(RECORDS SUPPLIED)
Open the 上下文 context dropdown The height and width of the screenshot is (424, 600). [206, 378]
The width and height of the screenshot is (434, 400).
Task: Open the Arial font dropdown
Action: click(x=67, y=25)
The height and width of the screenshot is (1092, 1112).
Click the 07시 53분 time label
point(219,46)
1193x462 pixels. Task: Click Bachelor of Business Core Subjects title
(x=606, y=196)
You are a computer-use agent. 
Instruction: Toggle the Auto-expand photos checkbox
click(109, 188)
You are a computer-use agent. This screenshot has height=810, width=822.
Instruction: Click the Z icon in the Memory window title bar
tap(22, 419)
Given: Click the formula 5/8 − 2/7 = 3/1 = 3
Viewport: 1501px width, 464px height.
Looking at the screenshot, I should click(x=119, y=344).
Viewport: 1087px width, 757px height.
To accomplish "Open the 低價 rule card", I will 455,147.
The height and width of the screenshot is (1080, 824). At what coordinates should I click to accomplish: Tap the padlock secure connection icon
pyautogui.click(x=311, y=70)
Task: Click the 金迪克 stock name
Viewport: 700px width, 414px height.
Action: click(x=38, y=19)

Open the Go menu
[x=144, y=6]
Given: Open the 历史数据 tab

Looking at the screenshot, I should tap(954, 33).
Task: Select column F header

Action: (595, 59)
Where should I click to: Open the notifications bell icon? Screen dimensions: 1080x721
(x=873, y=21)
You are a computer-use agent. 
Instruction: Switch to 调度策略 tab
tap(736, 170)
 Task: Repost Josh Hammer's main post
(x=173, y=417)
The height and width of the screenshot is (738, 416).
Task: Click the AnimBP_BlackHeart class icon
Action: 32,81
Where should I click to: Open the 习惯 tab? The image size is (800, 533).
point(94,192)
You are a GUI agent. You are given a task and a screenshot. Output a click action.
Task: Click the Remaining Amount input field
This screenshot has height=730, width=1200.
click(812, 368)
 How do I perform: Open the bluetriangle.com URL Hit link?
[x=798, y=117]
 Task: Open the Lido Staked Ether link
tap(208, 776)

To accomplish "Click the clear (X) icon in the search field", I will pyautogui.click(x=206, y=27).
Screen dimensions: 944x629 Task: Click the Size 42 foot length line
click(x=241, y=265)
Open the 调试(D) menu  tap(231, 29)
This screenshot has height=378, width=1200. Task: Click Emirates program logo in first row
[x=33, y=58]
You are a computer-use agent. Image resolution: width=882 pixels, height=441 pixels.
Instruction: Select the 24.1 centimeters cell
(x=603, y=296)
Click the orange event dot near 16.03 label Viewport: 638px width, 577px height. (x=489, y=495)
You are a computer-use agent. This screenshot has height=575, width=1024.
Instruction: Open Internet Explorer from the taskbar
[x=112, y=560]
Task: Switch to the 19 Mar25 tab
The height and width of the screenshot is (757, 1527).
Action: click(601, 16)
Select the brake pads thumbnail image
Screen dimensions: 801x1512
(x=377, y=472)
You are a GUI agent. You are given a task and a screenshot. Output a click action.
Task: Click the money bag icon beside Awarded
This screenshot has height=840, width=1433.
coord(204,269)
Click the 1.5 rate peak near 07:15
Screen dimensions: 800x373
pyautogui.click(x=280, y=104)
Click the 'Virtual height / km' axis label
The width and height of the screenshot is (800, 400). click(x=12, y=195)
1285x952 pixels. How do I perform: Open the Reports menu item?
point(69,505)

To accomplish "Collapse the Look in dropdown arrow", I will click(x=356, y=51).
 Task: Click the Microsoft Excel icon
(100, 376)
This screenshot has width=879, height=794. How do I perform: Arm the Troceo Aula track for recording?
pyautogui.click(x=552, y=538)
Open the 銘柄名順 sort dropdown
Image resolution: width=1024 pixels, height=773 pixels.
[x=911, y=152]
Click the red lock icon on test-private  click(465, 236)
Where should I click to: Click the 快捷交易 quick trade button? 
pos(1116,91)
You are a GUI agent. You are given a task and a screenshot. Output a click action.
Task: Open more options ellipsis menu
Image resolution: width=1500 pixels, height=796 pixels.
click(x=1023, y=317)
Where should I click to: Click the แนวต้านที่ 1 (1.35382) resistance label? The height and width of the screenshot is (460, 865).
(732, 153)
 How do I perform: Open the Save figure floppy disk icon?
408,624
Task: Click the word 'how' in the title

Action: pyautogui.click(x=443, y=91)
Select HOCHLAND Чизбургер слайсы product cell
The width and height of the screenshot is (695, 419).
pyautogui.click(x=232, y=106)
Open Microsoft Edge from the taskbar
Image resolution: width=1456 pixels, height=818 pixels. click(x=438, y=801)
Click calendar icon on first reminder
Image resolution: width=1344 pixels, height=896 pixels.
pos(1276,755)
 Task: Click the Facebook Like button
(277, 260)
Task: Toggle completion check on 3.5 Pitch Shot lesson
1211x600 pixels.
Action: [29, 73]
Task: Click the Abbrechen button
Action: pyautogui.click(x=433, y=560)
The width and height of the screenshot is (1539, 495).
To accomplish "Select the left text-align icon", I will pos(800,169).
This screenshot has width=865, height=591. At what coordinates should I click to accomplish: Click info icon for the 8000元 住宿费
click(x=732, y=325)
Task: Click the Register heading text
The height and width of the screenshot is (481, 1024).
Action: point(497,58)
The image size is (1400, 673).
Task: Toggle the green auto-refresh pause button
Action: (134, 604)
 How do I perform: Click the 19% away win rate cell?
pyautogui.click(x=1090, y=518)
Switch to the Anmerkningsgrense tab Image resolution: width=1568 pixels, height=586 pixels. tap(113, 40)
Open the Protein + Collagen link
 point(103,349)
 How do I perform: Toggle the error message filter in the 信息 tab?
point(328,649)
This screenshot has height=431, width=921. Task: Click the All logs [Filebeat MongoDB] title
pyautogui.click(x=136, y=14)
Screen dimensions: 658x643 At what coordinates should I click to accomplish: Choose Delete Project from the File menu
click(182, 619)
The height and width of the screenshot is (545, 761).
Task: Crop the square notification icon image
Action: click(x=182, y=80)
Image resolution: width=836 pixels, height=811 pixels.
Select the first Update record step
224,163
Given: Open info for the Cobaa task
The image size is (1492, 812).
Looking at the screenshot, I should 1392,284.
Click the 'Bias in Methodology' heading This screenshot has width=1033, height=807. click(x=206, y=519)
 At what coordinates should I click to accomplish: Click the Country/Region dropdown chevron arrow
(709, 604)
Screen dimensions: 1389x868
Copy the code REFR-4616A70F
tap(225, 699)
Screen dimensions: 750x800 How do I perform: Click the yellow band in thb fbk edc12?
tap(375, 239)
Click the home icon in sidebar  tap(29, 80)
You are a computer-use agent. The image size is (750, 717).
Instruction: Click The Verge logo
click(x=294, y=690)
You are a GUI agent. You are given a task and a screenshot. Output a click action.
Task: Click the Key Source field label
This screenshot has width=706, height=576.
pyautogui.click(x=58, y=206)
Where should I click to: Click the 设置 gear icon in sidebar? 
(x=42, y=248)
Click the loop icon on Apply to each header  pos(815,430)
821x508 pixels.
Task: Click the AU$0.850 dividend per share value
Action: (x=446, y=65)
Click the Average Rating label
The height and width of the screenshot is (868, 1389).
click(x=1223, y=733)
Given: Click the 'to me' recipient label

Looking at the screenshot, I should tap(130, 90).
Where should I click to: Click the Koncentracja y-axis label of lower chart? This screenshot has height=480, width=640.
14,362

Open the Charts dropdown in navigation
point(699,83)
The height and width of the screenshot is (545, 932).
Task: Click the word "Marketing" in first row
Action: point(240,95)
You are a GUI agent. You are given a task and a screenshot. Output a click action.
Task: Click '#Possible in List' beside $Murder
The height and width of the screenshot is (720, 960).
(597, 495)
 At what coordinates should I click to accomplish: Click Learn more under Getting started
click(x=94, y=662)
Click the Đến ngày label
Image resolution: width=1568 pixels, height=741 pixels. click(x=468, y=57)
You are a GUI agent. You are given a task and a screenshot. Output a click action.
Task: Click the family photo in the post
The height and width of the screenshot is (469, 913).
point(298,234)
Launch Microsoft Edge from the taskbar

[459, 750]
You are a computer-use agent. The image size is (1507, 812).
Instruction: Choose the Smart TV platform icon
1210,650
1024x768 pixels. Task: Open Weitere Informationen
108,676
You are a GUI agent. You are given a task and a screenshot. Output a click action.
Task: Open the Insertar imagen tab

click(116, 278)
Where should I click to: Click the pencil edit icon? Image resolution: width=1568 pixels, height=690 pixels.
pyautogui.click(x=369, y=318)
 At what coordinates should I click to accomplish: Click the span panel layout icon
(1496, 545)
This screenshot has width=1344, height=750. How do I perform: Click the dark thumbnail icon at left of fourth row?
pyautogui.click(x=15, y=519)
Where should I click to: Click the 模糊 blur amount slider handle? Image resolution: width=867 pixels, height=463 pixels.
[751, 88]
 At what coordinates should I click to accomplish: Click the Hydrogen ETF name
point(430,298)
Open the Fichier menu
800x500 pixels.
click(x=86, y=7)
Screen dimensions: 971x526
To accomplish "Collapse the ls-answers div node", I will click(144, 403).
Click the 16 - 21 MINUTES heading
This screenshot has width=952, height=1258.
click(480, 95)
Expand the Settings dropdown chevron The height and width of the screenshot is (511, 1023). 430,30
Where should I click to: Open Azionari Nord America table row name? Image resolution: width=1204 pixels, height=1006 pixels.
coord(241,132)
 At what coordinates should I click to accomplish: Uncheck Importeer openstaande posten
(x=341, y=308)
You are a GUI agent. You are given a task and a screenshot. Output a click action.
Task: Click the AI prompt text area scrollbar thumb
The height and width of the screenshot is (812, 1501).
(End RECORDS SUPPLIED)
TASK PROMPT: Among the entries above, copy exactly only the lines starting with the one containing "Task: Click the Microsoft Excel icon" and going through the one containing "Task: Click the Register heading text", both ends included.

FINISHED EXERCISE:
 Task: Click the Microsoft Excel icon
(100, 376)
This screenshot has width=879, height=794. How do I perform: Arm the Troceo Aula track for recording?
pyautogui.click(x=552, y=538)
Open the 銘柄名順 sort dropdown
Image resolution: width=1024 pixels, height=773 pixels.
[x=911, y=152]
Click the red lock icon on test-private  click(465, 236)
Where should I click to: Click the 快捷交易 quick trade button? 
pos(1116,91)
You are a GUI agent. You are given a task and a screenshot. Output a click action.
Task: Open more options ellipsis menu
Image resolution: width=1500 pixels, height=796 pixels.
click(x=1023, y=317)
Where should I click to: Click the แนวต้านที่ 1 (1.35382) resistance label? The height and width of the screenshot is (460, 865).
(732, 153)
 How do I perform: Open the Save figure floppy disk icon?
408,624
Task: Click the word 'how' in the title

Action: pyautogui.click(x=443, y=91)
Select HOCHLAND Чизбургер слайсы product cell
The width and height of the screenshot is (695, 419).
pyautogui.click(x=232, y=106)
Open Microsoft Edge from the taskbar
Image resolution: width=1456 pixels, height=818 pixels. click(x=438, y=801)
Click calendar icon on first reminder
Image resolution: width=1344 pixels, height=896 pixels.
pos(1276,755)
 Task: Click the Facebook Like button
(277, 260)
Task: Toggle completion check on 3.5 Pitch Shot lesson
1211x600 pixels.
Action: [29, 73]
Task: Click the Abbrechen button
Action: pyautogui.click(x=433, y=560)
The width and height of the screenshot is (1539, 495).
To accomplish "Select the left text-align icon", I will pos(800,169).
This screenshot has width=865, height=591. At what coordinates should I click to accomplish: Click info icon for the 8000元 住宿费
click(x=732, y=325)
Task: Click the Register heading text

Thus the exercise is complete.